Sister Beth Akins: Never losing touch with God’s call

In January, she and Ann moved to Manhattan to attend Kansas State for the semester, and Mac moved to Florida, where his family lived. During that time, the man 16 years her senior asked Beth Feuerborn to marry him. At the end of the semester, Beth moved to Tampa, Fla.

“Mac had been divorced, so we had to get dispensation, and he converted to Catholicism,” she said. They went back to Greeley to get married on Oct. 12, 1974, when Beth was 21. “He had two daughters, then ages 5 and 7. They lived in Oklahoma with their mother,” she said. “My little brothers were 6 and 8, so they were the ring bearers and the girls were flower girls. On a shopping trip with the children, we stopped by to see Sister Clara at Paola and she accepted Mac. It was a great joy to me that Sister Clara was able to come to the wedding.” Sister Clara died in 1978.

Married life

Sister Beth goes over some pictures with the children during the children’s liturgy at St. Alphonsus.

Mac had opened the Oyster Corner in a Sheraton in Tampa, Fla., and Sister Beth was working in a restaurant when they took over management of a small bar and added food. “I was the cook and the detail person, he was the people person and the idea man,” she said. After four years, they got their own place open for breakfast, lunch and happy hour called “MacBeth’s.”

After four or five years, they switched to fine dining on the 22nd floor of a bank building. The business did well for a while, but when the bank built a new building and all the tenants moved out, the restaurant went under. The couple had to file for bankruptcy.

“After that was all settled, Mac said that we could move back to Kansas which made me very happy,” she said. The couple moved to Overland Park, with Mac getting a job at a barbecue restaurant, and Sister Beth starting at Leeward’s Creative Crafts, which eventually merged with Michaels. “I was there eight years, and moved up to store manager.”

One of the friends she made at Leeward’s was Gayle DeMoss, and the two remain good friends today. “She’s like a sister to me,” DeMoss said. “She’s a good listener and has always been there for me.”

DeMoss knew Mac. “They were a happy couple, but life didn’t work out for them to grow old together,” she said. She was not surprised when Sister Beth told her she planned to join the Ursulines.

“She’s very spiritual. She thought she had the calling as a young girl,” DeMoss said. “She’s very dedicated to her religion. She is wonderful to her family; she’s always doing for her nieces and nephews. She’s a very happy, loving person. She always puts people first, that’s her calling.”

========================================

§ **What you need to do**:
1 – In the profile of Sister Beth Akins, recast the paragraph beginning "Mac had opened the Oyster Corner" as a short bulleted list that keeps its main facts.
2 – Write the next passage of the Sister Beth Akins profile, following on from DeMoss's last quotation.

========================================

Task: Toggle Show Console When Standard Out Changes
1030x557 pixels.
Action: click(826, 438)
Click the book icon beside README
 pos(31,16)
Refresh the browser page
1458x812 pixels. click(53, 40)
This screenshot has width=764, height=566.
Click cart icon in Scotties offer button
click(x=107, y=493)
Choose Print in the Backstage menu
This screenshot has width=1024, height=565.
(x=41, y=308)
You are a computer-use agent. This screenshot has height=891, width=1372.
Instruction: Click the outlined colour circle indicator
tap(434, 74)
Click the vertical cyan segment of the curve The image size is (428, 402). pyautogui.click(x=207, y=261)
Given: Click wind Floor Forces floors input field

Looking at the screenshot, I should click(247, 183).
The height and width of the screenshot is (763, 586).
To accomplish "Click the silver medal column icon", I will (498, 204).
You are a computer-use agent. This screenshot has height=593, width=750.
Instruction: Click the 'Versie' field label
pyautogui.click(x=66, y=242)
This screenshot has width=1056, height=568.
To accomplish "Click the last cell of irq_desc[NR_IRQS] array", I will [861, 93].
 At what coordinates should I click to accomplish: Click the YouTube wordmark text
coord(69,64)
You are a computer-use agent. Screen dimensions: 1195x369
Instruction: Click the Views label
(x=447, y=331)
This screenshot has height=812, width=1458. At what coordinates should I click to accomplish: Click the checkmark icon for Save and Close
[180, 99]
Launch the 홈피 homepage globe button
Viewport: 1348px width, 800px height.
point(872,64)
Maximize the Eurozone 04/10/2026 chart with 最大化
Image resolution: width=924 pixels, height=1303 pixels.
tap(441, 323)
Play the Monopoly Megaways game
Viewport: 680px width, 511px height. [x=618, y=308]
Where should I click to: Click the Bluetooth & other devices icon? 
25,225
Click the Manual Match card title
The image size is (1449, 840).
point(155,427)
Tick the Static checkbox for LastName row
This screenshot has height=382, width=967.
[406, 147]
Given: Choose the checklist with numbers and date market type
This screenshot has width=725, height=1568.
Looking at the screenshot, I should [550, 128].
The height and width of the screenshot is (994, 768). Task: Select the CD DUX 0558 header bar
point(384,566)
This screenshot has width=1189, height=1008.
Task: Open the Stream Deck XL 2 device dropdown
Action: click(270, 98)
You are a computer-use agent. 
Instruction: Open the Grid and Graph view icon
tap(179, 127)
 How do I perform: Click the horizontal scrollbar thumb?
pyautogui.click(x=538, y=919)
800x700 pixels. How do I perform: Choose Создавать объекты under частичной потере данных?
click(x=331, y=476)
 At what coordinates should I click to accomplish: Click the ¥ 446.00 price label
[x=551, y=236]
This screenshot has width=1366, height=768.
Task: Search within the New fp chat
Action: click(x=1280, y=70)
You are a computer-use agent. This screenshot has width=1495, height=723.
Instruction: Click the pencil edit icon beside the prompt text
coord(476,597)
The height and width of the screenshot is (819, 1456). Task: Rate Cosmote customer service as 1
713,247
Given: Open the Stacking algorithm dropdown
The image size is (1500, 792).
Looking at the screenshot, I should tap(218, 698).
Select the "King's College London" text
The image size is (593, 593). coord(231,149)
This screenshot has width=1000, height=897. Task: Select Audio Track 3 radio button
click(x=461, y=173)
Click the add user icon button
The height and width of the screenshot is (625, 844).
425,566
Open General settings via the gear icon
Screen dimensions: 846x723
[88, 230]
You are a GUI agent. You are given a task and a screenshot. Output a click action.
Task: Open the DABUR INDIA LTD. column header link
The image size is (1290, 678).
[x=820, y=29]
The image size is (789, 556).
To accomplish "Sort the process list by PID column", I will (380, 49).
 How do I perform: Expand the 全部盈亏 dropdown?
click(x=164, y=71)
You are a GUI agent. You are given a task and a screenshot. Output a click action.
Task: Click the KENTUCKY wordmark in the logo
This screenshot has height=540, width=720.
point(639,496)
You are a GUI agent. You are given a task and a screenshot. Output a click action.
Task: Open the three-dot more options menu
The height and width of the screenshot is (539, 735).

========================================

§ **List of answers**:
1 –
- Mac had opened the Oyster Corner in a Sheraton in Tampa, Fla.
- Sister Beth was working in a restaurant when the couple took over management of a small bar and added food.
- She was the cook and the detail person, and he was the people person and the idea man.
- After four years, they opened their own place, "MacBeth's," serving breakfast, lunch and happy hour.

2 –
Sister Beth’s success in the craft business led her and Mac to move to Tulsa, Okla., so she could take over a store. By that time, Mac’s failing health resulted in him being on disability. “Before I met him, he’d been in a plane crash and had some crushed vertebra, so he had a lot of back pain,” Sister Beth said. He also was a longtime smoker.

“I was working around the clock for 1 ½ years, I couldn’t oversee his health care like I needed to,” she said. “I decided to move back to Kansas.” The couple moved to Ottawa, Kan., about 20 miles west of Paola, where Sister Beth went to work for Wal-Mart in the craft department. Mac’s health further deteriorated, and he was on both dialysis and oxygen.

“I was at the Wal-Mart store for two years, but I wasn’t making enough money,” she said. “The money I’d saved was dwindling, so I transferred to the Wal-Mart distribution center.” Mac Akins next contracted lung cancer, and died in Ottawa on Jan. 28, 2002.

“It’s at times like that you find the Catholic faith such a blessing, our belief in the afterlife,” she said.

During the years she was married, regardless of which church she attended, there was always a vocation story being shared. “I did think, ‘Maybe I ignored a call from God to pursue my own happiness,’” she said. Because Mac was older than her and in poor health, “I thought if I became a young widow, maybe I could pursue religious life. We’d tease each other about it. He’d ask me what I would do if he were gone, and I said, ‘I’ll become a nun.’”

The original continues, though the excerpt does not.